As marriage equality advocates have pointed out, it is not very fair that only a certain type of relationship is legally recognised: one man, one woman. However, the marriage equality movement tends to discriminate against other types of relationship. In their rush to point out that same sex marriages would not lead to the world ending, marriage equality advocates often fight against the slippery slope argument and say that all they want is for two people of the same sex to get married, and that anything else is wrong.

I think this is somewhat unfair, and discriminates against people who have loving relationships outside of the traditional monogamous framework. What of poly people? Marriage equality advocates do not care for three or more people in a relationship to put a legal stamp of approval on their relationships, using the same arguments against polyamory as those who seek to deny marriage to gay people. Why only fight for marriage between two people, when consensual, stable, loving relationships can be defined far more creatively?

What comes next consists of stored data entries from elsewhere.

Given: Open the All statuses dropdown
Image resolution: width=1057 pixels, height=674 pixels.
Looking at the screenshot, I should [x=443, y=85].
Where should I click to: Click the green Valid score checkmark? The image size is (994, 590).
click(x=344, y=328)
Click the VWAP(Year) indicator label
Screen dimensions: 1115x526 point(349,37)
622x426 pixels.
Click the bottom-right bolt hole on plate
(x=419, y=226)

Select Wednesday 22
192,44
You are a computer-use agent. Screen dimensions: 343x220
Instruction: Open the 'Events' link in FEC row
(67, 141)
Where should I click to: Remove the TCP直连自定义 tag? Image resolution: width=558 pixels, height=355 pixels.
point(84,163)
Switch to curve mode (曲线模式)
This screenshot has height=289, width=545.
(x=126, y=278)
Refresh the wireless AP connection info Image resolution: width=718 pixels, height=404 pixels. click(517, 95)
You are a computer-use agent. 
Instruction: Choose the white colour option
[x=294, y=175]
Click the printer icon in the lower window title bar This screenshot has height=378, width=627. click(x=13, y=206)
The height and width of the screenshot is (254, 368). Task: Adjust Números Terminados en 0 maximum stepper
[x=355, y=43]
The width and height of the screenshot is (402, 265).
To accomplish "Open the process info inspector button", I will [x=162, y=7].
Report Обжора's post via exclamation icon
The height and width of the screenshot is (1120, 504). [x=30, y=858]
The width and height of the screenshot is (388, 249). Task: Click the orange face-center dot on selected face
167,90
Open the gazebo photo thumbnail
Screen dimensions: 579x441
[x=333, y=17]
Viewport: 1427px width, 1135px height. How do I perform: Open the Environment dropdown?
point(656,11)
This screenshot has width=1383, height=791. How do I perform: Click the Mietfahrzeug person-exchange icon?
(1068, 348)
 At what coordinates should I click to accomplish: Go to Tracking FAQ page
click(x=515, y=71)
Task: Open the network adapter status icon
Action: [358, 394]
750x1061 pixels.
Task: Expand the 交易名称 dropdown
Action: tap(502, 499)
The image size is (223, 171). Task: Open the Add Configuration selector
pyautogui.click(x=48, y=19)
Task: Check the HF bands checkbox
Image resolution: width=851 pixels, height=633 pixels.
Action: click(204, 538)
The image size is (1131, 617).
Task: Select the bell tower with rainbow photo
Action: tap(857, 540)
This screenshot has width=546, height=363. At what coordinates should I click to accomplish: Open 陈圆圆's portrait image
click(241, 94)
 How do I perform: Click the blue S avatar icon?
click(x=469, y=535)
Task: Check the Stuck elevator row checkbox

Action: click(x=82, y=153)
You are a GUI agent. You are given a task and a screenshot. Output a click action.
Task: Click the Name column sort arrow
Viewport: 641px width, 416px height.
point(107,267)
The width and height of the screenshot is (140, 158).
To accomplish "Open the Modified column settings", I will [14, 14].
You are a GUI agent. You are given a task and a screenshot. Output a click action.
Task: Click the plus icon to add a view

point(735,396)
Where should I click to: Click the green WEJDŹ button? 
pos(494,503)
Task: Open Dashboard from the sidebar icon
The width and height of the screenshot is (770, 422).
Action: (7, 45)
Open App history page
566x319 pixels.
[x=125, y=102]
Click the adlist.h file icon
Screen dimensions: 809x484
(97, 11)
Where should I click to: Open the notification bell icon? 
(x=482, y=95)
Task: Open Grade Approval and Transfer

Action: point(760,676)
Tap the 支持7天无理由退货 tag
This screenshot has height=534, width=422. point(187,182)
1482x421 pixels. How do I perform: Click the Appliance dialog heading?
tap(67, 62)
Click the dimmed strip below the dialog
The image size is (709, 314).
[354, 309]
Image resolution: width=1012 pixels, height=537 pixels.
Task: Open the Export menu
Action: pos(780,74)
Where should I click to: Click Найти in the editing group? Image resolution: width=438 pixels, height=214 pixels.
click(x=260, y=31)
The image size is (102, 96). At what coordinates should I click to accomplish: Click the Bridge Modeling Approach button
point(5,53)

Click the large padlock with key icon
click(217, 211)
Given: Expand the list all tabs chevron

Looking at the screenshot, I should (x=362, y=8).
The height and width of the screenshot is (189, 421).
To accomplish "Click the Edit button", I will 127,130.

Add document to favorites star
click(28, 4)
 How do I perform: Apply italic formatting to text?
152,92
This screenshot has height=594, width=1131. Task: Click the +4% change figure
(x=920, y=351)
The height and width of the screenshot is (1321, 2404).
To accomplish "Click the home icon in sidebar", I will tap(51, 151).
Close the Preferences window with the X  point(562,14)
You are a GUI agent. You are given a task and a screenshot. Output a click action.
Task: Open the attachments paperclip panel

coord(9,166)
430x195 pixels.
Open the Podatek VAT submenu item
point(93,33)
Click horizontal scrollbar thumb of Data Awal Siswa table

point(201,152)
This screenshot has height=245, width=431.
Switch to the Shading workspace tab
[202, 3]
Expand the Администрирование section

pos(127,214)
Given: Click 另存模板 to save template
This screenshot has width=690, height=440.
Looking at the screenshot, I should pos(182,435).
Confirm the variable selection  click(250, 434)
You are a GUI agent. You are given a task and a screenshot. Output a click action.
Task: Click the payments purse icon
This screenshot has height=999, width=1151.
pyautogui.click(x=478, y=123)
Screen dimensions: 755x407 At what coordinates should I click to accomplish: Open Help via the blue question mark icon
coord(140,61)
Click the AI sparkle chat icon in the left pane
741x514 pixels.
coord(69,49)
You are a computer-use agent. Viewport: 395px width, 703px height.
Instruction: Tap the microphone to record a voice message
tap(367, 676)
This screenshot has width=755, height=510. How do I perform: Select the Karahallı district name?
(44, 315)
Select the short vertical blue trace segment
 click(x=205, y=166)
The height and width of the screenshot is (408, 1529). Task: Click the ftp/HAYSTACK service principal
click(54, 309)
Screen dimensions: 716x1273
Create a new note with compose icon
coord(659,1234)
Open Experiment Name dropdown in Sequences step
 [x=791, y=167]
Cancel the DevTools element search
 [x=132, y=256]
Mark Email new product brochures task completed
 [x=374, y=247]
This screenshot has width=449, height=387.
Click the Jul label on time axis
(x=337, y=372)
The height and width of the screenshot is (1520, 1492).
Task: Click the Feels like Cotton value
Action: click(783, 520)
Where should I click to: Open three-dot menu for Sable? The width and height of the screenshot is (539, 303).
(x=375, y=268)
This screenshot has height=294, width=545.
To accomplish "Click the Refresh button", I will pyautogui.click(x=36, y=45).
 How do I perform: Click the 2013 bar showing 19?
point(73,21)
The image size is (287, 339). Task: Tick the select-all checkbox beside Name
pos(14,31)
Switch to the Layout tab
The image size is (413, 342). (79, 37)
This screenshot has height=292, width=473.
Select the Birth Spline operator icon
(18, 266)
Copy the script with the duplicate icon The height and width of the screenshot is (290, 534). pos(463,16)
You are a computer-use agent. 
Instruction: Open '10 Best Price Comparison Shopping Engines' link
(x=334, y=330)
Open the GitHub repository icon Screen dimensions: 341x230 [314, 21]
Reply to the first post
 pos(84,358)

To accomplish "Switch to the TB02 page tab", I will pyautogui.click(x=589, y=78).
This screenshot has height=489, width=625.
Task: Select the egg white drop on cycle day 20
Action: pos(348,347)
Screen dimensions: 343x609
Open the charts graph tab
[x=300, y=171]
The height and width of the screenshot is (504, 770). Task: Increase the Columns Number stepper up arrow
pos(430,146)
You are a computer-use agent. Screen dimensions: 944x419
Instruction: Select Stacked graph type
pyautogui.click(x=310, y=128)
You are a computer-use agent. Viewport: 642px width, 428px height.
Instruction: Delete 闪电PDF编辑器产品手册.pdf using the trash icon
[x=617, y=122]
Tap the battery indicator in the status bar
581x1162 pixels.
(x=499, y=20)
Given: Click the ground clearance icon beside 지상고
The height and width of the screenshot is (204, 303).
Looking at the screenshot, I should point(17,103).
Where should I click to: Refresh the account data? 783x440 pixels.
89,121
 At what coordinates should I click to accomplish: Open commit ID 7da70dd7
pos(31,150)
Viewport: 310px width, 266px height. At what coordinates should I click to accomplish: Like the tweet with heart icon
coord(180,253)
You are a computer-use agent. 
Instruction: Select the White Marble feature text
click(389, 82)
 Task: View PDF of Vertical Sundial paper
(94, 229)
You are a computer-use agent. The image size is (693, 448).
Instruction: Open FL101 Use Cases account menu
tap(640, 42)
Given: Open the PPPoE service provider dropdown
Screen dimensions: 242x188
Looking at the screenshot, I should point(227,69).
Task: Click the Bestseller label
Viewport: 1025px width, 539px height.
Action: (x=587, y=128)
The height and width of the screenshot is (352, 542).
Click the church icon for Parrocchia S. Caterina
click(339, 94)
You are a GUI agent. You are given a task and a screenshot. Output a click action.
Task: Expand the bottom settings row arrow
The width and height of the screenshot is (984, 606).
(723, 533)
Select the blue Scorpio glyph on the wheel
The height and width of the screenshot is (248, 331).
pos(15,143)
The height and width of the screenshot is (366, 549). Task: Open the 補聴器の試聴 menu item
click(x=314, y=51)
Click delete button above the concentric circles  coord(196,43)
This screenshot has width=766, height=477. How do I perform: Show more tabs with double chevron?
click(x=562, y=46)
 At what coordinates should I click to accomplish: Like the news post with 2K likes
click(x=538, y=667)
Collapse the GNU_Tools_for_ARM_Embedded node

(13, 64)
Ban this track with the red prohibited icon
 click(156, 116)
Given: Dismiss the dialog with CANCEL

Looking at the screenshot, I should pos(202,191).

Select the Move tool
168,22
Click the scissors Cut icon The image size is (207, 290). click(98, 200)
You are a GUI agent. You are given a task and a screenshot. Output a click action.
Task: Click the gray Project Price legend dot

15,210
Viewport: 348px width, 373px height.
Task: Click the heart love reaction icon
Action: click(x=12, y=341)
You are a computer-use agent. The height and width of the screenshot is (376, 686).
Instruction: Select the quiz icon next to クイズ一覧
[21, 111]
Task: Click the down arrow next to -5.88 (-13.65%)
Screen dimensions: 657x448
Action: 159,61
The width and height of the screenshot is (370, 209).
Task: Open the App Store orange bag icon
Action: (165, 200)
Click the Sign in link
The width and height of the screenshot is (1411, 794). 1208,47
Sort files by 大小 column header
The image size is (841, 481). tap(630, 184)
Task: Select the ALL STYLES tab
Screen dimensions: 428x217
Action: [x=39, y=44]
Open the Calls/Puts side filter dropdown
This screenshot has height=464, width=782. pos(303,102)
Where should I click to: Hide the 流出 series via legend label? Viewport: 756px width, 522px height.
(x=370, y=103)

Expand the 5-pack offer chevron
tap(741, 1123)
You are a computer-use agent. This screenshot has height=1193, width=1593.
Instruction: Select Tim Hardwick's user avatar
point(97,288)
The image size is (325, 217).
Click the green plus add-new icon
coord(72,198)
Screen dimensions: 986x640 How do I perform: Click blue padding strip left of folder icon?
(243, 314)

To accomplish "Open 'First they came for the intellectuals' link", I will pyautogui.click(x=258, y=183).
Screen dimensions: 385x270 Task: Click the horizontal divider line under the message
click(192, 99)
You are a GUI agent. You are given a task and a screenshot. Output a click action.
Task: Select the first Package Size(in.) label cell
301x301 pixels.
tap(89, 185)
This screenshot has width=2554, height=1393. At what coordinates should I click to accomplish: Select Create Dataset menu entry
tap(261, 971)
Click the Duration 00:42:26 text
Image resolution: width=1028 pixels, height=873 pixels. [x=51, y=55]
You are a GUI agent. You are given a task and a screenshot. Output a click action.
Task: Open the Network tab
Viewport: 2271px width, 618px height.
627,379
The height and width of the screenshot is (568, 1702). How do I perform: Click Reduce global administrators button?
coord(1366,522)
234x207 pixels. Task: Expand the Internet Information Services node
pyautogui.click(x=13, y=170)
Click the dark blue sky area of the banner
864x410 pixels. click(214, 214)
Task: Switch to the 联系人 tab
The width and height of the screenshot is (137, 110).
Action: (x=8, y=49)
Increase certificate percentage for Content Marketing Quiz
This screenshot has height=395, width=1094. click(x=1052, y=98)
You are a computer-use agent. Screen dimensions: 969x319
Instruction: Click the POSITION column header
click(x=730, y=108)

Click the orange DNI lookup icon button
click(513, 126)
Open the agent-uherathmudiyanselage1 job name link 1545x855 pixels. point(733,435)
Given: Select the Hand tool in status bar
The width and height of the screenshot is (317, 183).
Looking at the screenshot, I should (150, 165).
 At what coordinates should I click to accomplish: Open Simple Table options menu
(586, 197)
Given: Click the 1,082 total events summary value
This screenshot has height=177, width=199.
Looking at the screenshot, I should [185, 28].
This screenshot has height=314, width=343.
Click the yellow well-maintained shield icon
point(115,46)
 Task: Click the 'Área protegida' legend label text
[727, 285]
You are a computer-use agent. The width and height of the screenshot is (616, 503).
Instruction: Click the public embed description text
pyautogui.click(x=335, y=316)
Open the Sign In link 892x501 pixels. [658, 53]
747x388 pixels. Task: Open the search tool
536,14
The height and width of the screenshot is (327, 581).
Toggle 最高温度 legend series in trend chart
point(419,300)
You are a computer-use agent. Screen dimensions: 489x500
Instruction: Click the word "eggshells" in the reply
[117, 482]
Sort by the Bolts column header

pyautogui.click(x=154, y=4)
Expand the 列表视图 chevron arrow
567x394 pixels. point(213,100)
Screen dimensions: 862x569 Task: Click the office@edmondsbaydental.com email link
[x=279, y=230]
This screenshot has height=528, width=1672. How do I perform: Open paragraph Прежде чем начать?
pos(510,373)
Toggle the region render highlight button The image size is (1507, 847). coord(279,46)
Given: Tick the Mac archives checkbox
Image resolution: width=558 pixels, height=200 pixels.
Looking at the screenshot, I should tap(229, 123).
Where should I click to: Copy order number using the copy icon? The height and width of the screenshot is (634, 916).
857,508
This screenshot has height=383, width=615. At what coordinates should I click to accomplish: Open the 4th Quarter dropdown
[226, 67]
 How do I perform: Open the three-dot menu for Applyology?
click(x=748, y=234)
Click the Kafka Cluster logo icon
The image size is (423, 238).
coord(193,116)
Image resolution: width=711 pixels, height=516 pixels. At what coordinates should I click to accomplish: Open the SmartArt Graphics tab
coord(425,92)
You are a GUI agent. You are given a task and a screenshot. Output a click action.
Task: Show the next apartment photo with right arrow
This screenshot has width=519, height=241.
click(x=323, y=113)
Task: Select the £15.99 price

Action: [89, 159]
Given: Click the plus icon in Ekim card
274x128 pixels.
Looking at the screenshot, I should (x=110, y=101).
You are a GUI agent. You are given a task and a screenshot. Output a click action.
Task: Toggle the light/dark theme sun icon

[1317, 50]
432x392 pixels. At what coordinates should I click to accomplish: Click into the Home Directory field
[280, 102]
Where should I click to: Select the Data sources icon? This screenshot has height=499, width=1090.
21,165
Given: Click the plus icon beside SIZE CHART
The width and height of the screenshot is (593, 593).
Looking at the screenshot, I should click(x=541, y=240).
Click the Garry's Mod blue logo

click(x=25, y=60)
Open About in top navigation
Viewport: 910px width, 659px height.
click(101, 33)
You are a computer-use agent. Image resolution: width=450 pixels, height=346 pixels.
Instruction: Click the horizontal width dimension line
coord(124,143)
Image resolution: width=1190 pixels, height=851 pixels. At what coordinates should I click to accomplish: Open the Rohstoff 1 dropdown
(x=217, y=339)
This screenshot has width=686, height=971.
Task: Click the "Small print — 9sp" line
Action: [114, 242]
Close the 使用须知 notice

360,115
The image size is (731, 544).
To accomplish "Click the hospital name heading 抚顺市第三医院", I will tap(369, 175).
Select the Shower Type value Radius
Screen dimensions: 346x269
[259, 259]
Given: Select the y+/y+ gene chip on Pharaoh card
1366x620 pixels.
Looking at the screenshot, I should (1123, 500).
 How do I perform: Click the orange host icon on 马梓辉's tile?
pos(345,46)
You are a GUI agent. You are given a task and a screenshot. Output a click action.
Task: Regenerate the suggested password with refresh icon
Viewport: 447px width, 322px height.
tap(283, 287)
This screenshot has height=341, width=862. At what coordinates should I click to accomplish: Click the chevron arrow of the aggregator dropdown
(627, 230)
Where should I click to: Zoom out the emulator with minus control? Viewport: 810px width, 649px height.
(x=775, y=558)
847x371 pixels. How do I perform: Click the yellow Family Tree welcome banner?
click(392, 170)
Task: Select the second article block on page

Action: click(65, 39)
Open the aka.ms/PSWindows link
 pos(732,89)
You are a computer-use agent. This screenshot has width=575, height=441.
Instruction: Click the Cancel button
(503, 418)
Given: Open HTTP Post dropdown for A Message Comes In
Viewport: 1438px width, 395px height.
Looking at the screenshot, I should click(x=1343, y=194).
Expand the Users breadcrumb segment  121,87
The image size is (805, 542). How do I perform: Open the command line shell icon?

Here, I suspect the “family” argument abounds: that one of the vital functions of marriage is for building stable families. Yet two parents seems somewhat arbitrary when one looks beyond the basic biological function of reproduction–indeed, even biologically, many children have more than two parents with the advent of IVF and egg and sperm donations. The only function marriage serves is to decrease the ways in which a family can be defined, maintaining the traditional nuclear family as the only way to live.

I have reached the age now where a lot of people I know are getting married, and I have been invited to a lot of weddings. I am not looking forward to this; it will be intensely hard for me to stay quiet when the vicar asks about any objections to the union when my brain is screaming “MARRIAGE IS A TOOL OF SOCIAL CONTROL AND HAS NO PLACE IN A MODERN FREE SOCIETY.” . I am not alone in thinking this: there is a rich tradition in believing in free love without state intervention. My imaginary BFF Mary Wollstonecraft was an advocate. And why should the state have any role in valuing some types of relationship over others? A relationship between two or more people should not be a concern of anyone but the people involved.

Those who advocate marriage while acknowledging the basic tenets of free love tend to defend marriage by saying that it is useful for two reasons: property inheritance and medical decision making–the next of kin status. Both of these problems can be solved without getting married, though. Next of kin status in hospitals is far more fluid than most people think: they tend to recognise “common law” partners, and it is possible to draw up “next of kin cards“, which are like organ donation cards and leave instructions for medical staff in case of unconsciousness. The rationale behind next of kin cards is that families are becoming far more diverse than those which are recognised by the state.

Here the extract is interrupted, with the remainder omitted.